Return every line of the material below unchanged and in its original order.

Rows showing where targets appear
───
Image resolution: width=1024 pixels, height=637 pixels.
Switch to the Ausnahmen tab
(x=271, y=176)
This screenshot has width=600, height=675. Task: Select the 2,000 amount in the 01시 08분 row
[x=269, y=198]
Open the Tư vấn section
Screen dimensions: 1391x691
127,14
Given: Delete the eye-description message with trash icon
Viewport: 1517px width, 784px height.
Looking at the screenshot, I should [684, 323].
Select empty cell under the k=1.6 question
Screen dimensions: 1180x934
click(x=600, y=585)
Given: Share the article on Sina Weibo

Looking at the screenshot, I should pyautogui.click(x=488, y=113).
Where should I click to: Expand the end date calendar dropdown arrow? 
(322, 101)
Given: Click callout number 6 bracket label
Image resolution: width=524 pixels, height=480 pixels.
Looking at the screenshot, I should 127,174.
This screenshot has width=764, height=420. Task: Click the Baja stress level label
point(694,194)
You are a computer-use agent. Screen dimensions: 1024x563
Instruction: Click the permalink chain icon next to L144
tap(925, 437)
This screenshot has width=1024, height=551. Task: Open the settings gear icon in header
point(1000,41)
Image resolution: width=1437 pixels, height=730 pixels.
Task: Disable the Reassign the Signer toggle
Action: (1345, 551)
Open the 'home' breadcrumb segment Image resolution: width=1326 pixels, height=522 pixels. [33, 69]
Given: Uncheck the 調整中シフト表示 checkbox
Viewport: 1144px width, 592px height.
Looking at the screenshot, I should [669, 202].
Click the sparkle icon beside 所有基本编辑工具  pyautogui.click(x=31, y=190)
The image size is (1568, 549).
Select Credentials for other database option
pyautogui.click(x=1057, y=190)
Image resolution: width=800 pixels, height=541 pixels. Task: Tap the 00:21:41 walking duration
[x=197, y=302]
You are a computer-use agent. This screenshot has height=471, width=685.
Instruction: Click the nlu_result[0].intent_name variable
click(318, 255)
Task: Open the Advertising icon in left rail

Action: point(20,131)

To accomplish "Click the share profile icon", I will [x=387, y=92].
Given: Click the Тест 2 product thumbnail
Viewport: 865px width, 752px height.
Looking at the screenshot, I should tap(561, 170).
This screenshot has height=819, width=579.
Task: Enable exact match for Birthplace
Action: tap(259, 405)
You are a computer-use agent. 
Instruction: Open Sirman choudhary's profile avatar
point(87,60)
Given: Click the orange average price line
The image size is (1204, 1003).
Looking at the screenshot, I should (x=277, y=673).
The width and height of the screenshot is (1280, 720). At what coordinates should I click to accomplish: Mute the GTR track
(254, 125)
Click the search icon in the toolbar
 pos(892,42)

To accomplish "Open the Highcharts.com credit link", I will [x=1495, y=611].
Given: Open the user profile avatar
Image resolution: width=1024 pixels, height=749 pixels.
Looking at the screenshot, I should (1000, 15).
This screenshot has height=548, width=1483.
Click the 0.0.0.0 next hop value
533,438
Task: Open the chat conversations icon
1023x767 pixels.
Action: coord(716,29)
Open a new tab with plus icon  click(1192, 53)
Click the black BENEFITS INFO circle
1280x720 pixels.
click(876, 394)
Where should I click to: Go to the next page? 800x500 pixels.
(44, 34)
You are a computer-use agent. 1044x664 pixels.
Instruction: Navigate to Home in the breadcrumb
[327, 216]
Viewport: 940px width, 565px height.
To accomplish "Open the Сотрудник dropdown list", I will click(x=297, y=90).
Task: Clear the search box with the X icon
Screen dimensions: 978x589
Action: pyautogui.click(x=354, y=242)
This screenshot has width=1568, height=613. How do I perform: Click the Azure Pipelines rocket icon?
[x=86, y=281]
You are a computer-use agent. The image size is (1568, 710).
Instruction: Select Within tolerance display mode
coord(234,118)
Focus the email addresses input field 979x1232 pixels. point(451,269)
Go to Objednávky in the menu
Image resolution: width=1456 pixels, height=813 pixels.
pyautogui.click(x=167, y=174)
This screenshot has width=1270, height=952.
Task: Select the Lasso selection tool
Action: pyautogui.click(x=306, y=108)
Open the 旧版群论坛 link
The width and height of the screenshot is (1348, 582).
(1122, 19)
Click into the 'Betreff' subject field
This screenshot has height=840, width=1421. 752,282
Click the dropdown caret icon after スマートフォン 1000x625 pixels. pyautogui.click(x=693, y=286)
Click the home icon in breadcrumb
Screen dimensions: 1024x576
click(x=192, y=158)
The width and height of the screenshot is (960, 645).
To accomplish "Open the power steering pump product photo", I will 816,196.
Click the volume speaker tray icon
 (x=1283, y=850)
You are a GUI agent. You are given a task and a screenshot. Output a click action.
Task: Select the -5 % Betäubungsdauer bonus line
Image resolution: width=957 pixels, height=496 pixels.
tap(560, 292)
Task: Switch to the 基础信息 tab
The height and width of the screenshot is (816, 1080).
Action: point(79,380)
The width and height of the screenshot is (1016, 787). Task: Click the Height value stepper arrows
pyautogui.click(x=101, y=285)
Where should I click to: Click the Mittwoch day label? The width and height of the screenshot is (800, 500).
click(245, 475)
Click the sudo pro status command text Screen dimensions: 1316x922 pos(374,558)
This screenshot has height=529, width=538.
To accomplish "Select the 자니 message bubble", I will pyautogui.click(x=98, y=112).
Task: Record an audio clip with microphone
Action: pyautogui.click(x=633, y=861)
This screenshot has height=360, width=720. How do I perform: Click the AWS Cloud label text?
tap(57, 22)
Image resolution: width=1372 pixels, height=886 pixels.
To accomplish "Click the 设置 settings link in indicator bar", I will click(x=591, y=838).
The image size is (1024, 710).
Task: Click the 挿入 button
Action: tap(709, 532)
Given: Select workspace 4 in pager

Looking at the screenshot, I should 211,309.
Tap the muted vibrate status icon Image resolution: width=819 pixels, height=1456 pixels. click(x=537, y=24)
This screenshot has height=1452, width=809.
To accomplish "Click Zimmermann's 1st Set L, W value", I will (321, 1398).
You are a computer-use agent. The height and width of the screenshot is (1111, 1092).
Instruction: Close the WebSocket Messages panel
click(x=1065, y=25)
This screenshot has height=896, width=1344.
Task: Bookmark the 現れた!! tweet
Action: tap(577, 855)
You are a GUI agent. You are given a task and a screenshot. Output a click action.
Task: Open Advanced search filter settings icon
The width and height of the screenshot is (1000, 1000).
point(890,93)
───
*Task output*.
Image resolution: width=1024 pixels, height=637 pixels.
Switch to the Ausnahmen tab
(x=271, y=176)
This screenshot has width=600, height=675. Task: Select the 2,000 amount in the 01시 08분 row
[x=269, y=198]
Open the Tư vấn section
Screen dimensions: 1391x691
127,14
Given: Delete the eye-description message with trash icon
Viewport: 1517px width, 784px height.
Looking at the screenshot, I should [684, 323].
Select empty cell under the k=1.6 question
Screen dimensions: 1180x934
click(x=600, y=585)
Given: Share the article on Sina Weibo

Looking at the screenshot, I should pyautogui.click(x=488, y=113).
Where should I click to: Expand the end date calendar dropdown arrow? 
(322, 101)
Given: Click callout number 6 bracket label
Image resolution: width=524 pixels, height=480 pixels.
Looking at the screenshot, I should 127,174.
This screenshot has width=764, height=420. Task: Click the Baja stress level label
point(694,194)
You are a computer-use agent. Screen dimensions: 1024x563
Instruction: Click the permalink chain icon next to L144
tap(925, 437)
This screenshot has width=1024, height=551. Task: Open the settings gear icon in header
point(1000,41)
Image resolution: width=1437 pixels, height=730 pixels.
Task: Disable the Reassign the Signer toggle
Action: (1345, 551)
Open the 'home' breadcrumb segment Image resolution: width=1326 pixels, height=522 pixels. [33, 69]
Given: Uncheck the 調整中シフト表示 checkbox
Viewport: 1144px width, 592px height.
Looking at the screenshot, I should [669, 202].
Click the sparkle icon beside 所有基本编辑工具  pyautogui.click(x=31, y=190)
The image size is (1568, 549).
Select Credentials for other database option
pyautogui.click(x=1057, y=190)
Image resolution: width=800 pixels, height=541 pixels. Task: Tap the 00:21:41 walking duration
[x=197, y=302]
You are a computer-use agent. This screenshot has height=471, width=685.
Instruction: Click the nlu_result[0].intent_name variable
click(318, 255)
Task: Open the Advertising icon in left rail

Action: point(20,131)

To accomplish "Click the share profile icon", I will [x=387, y=92].
Given: Click the Тест 2 product thumbnail
Viewport: 865px width, 752px height.
Looking at the screenshot, I should tap(561, 170).
This screenshot has height=819, width=579.
Task: Enable exact match for Birthplace
Action: tap(259, 405)
You are a computer-use agent. 
Instruction: Open Sirman choudhary's profile avatar
point(87,60)
Given: Click the orange average price line
The image size is (1204, 1003).
Looking at the screenshot, I should (x=277, y=673).
The width and height of the screenshot is (1280, 720). At what coordinates should I click to accomplish: Mute the GTR track
(254, 125)
Click the search icon in the toolbar
 pos(892,42)

To accomplish "Open the Highcharts.com credit link", I will [x=1495, y=611].
Given: Open the user profile avatar
Image resolution: width=1024 pixels, height=749 pixels.
Looking at the screenshot, I should (1000, 15).
This screenshot has height=548, width=1483.
Click the 0.0.0.0 next hop value
533,438
Task: Open the chat conversations icon
1023x767 pixels.
Action: coord(716,29)
Open a new tab with plus icon  click(1192, 53)
Click the black BENEFITS INFO circle
1280x720 pixels.
click(876, 394)
Where should I click to: Go to the next page? 800x500 pixels.
(44, 34)
You are a computer-use agent. 1044x664 pixels.
Instruction: Navigate to Home in the breadcrumb
[327, 216]
Viewport: 940px width, 565px height.
To accomplish "Open the Сотрудник dropdown list", I will click(x=297, y=90).
Task: Clear the search box with the X icon
Screen dimensions: 978x589
Action: pyautogui.click(x=354, y=242)
This screenshot has width=1568, height=613. How do I perform: Click the Azure Pipelines rocket icon?
[x=86, y=281]
You are a computer-use agent. The image size is (1568, 710).
Instruction: Select Within tolerance display mode
coord(234,118)
Focus the email addresses input field 979x1232 pixels. point(451,269)
Go to Objednávky in the menu
Image resolution: width=1456 pixels, height=813 pixels.
pyautogui.click(x=167, y=174)
This screenshot has width=1270, height=952.
Task: Select the Lasso selection tool
Action: pyautogui.click(x=306, y=108)
Open the 旧版群论坛 link
The width and height of the screenshot is (1348, 582).
(1122, 19)
Click into the 'Betreff' subject field
This screenshot has height=840, width=1421. 752,282
Click the dropdown caret icon after スマートフォン 1000x625 pixels. pyautogui.click(x=693, y=286)
Click the home icon in breadcrumb
Screen dimensions: 1024x576
click(x=192, y=158)
The width and height of the screenshot is (960, 645).
To accomplish "Open the power steering pump product photo", I will 816,196.
Click the volume speaker tray icon
 (x=1283, y=850)
You are a GUI agent. You are given a task and a screenshot. Output a click action.
Task: Select the -5 % Betäubungsdauer bonus line
Image resolution: width=957 pixels, height=496 pixels.
tap(560, 292)
Task: Switch to the 基础信息 tab
The height and width of the screenshot is (816, 1080).
Action: point(79,380)
The width and height of the screenshot is (1016, 787). Task: Click the Height value stepper arrows
pyautogui.click(x=101, y=285)
Where should I click to: Click the Mittwoch day label? The width and height of the screenshot is (800, 500).
click(245, 475)
Click the sudo pro status command text Screen dimensions: 1316x922 pos(374,558)
This screenshot has height=529, width=538.
To accomplish "Select the 자니 message bubble", I will pyautogui.click(x=98, y=112).
Task: Record an audio clip with microphone
Action: pyautogui.click(x=633, y=861)
This screenshot has height=360, width=720. How do I perform: Click the AWS Cloud label text?
tap(57, 22)
Image resolution: width=1372 pixels, height=886 pixels.
To accomplish "Click the 设置 settings link in indicator bar", I will click(x=591, y=838).
The image size is (1024, 710).
Task: Click the 挿入 button
Action: tap(709, 532)
Given: Select workspace 4 in pager

Looking at the screenshot, I should 211,309.
Tap the muted vibrate status icon Image resolution: width=819 pixels, height=1456 pixels. click(x=537, y=24)
This screenshot has height=1452, width=809.
To accomplish "Click Zimmermann's 1st Set L, W value", I will (321, 1398).
You are a computer-use agent. The height and width of the screenshot is (1111, 1092).
Instruction: Close the WebSocket Messages panel
click(x=1065, y=25)
This screenshot has height=896, width=1344.
Task: Bookmark the 現れた!! tweet
Action: tap(577, 855)
You are a GUI agent. You are given a task and a screenshot. Output a click action.
Task: Open Advanced search filter settings icon
The width and height of the screenshot is (1000, 1000).
point(890,93)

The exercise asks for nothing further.